With the New Hampshire primary one day off, NPR is still at it: it’s crack political team, including Don Gonyea, the reporter whose reporting, for years, consisted of repeating Bush press office statements, is still making it a Clinton v. Obama thing. But they and the rest of the corporate and corporate-friendly media may be too clever by half – for a change. Let Clinton and Obama tear each other down. Better yet, let Obama knock Clinton out of the water. That would be no mean achievement. This morning’s (January 7) polls suggest there’s a chance that will happen. But we mustn’t hope prematurely. Instead, lets do all we can to make the people of New Hampshire rise to their historic responsibility. [Needless to say, there’s no remotely plausible reason why this should be their responsibility; why out lunatic electoral system assigns inordinate political influence to them, as it did to the Democratic voters of Iowa. But these are the conditions that prevail.] With the prospect of a Clintonite (that is, a kinder, gentler and infinitely more competent Republican) Restoration quelled, then perhaps we can have a more serious political discussion – not about “populism” (Edwards) versus happiness and niceness (Obama), but about just where (not whether!) in the class struggle the POP, the Party of Pusillanimity, can and will come down. We live in a world devastated by eight years of Cheney and Bush led, Democrat facilitated, murder and mayhem; we face the prospect of environmental disasters, economic decline, and other imaginable (and yet unimaginable) catastrophes. If there’s to be any chance of a soft landing, a radical change of course is necessary – NOW. As best one can tell at this point, an Edwards presidency will be more propitious for that end than an Obama presidency. Or, what comes to the same thing, it will be less Clintonite.

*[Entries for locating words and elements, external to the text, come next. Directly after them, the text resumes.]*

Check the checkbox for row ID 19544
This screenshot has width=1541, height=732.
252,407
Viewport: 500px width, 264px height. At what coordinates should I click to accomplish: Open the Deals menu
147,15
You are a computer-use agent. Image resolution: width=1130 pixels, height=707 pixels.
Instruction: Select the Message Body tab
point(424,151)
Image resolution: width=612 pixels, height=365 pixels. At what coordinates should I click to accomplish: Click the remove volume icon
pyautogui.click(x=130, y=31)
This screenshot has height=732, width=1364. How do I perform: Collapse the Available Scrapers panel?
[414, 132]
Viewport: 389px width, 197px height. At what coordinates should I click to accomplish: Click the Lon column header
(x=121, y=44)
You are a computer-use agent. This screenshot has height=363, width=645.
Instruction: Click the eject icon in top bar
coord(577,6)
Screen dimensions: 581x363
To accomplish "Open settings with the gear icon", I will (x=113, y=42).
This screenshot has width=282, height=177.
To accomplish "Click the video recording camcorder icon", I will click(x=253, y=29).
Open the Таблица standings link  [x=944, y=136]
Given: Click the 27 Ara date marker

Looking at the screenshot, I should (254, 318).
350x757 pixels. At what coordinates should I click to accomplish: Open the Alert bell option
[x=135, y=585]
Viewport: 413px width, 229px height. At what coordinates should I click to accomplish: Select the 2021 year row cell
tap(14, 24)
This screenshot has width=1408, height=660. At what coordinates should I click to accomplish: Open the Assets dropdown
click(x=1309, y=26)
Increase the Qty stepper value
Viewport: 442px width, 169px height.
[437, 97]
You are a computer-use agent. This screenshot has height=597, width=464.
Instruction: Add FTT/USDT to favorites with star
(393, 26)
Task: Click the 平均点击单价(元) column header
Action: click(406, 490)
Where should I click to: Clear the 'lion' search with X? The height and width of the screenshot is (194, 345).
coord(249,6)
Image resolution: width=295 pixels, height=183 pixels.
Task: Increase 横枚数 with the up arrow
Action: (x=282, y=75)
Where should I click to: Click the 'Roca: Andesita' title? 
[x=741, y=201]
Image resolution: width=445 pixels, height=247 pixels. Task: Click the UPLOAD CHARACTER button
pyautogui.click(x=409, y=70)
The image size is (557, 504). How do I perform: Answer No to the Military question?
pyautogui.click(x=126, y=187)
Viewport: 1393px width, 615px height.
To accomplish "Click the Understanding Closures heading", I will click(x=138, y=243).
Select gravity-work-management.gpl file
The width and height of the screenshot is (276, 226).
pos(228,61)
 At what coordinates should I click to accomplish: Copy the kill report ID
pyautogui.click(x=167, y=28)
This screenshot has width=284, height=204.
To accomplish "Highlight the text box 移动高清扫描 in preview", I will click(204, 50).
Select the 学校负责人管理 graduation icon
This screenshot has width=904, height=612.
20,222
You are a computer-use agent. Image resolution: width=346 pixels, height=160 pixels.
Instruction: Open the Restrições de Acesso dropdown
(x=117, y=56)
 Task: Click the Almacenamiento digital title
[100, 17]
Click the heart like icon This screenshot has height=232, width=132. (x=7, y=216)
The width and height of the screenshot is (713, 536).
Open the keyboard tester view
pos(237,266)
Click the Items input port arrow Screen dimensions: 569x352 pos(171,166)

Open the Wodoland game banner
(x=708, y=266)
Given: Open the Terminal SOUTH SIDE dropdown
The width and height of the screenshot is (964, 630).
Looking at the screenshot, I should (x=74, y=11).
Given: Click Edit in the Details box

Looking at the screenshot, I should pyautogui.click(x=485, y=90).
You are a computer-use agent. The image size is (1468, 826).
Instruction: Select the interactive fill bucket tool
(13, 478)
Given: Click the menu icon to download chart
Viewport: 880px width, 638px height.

So let Edwards hang back for now (if he can’t yet surge ahead). Let him team up with Obama in New Hampshire against the Clintons. His war of attrition with Obama can intensify later, so long as the money – the lifeblood of American “democracy” – holds out. It’s a shrewd strategy. Lets hope it works. But, even if it doesn’t, it may help push Obama in the right (that is, the left) direction. Then the task will be to keep him there.